Let’s just hope Trump does some good things as promised, and keep his feet to the fire when he reflexively tacks left.

Blowhards like Moore need to be trounced in the public square of ideas.

Most importantly, Moore seems to argue that Trump’s victory happened because of some shortcoming with Reagan’s free market philosophy — that philosophy must be “modernized” thanks to different “concerns and priorities.” That’s nonsense, and Moore knows that’s nonsense. The principles of free market economics do not change because human beings do not change. Consensual exchange of goods and services is a positive good. It does not become bad because some of your voters think it is bad, or because some voters decry the pressures free markets create on industries in which they work. Stimulus packages don’t become better just because they’re stamped with a giant “T.” Neither do trillion-dollar infrastructure packages. Boondoggles are boondoggles. But not according to Moore, who seems fine with such boondoggles so long as his guy is the one pushing them. This is partisan hackery at its worst.

Stephen Moore at event

Gage Skidmore | Wikimedia Commons

On Thursday, Wall Street Journal columnist and former Reagan economic staffer Stephen Moore penned a piece for National Review in which he explained that the Republican Party must now bow before all of Donald Trump’s ideas. Moore visited Republicans on the Hill last week and stated, “just as Reagan converted the GOP into a conservative party, with his victory this year, Trump has converted the GOP into a populist, America First party.”

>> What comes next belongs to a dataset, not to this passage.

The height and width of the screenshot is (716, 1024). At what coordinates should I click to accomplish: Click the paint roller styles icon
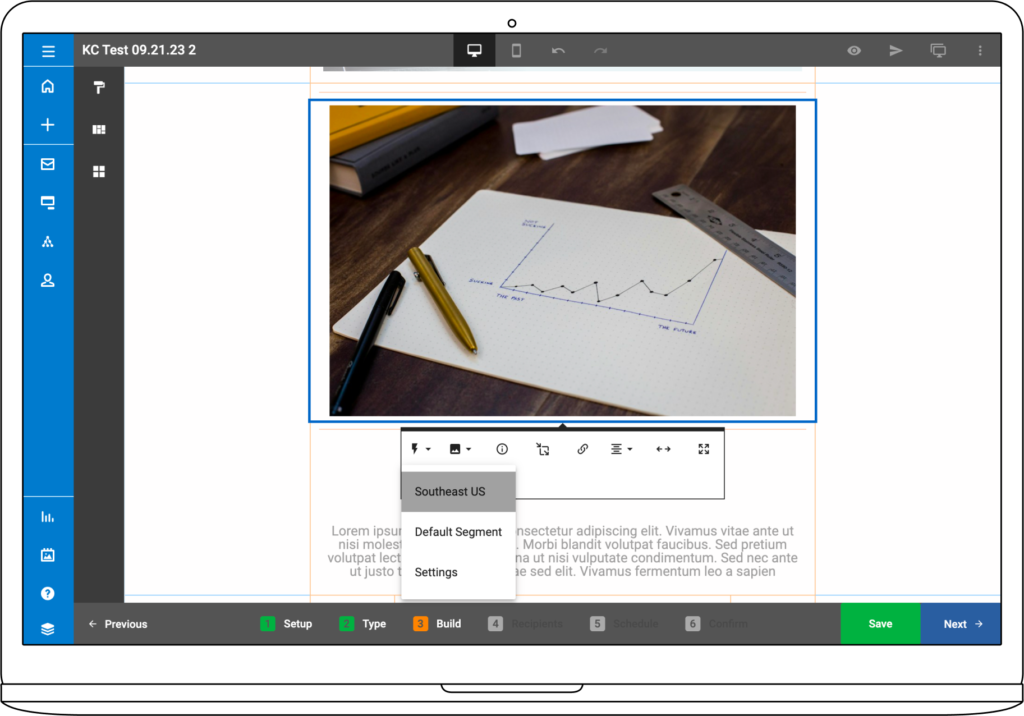99,88

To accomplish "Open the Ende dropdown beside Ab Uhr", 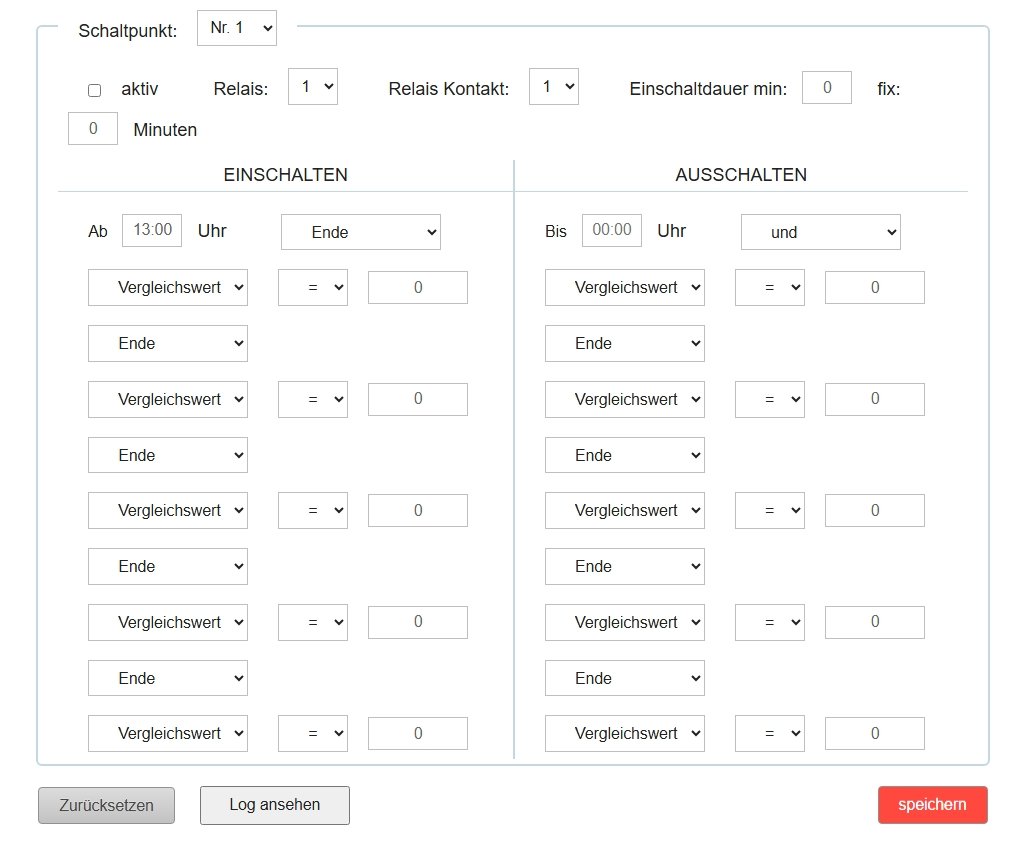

What did Moore mean by this? He explains that it wasn’t a “backhanded slam against Reagan’s legacy,” but times have changed:

[T]his is 2016 not 1986. The world is a different place. The concerns and priorities of the American people are different today from what they were 30 years ago. The voters spoke with a thunderclap. Trump squashed his 16 GOP rivals — a group that was touted as the most talented field of contenders in modern history — as if they were bugs crashing into his windshield. Republican voters opted for his new breed of economic populism….A realignment occurred while all the high-falutin’ intellectuals and political consultants were napping. So yes, this means we have awoken to a new party that will be a lot tougher on illegal immigration. A lot more skeptical of lopsided trade deals. A lot warier of foreign entanglements. More prone to spend money on infrastructure. ‎I don’t approve of all of these shifts, but they are what the voters voted for.

First off, this sort of snark from a career Washington staffer is rather hilarious. Moore is the definition of a “high-falutin’” intellectual, except that now he’s embraced some FDR-style down-home populism because it’s politically convenient. Moore’s playing Lonesome Rhodes just because he visited Ohio a few times with one of the world’s richest men, who got cheers by parroting Keynesian arguments. Now he’s a Cracker Barrel regular, apparently. That’s just sad.

This is partisan hackery at its worst.

But Moore’s broader argument seems to be that Donald Trump won, and thus all of his policies should win. That’s asinine. Moore radically exaggerates the popularity of Donald Trump’s program in order to make this case: Trump did not crush his competitors like “bugs,” for example — in fact, Trump won the lowest percentage of the primary vote since Reagan in 1968 (Reagan lost that nomination to Nixon), and had the most votes cast against him of any nominee in history. Trump did not win a sweeping national victory — in fact, he lost the popular vote by well over two million votes and came in 44th out of 54 elections in terms of the Electoral College. That’s not the mark of a sweeping mindset change among Americans.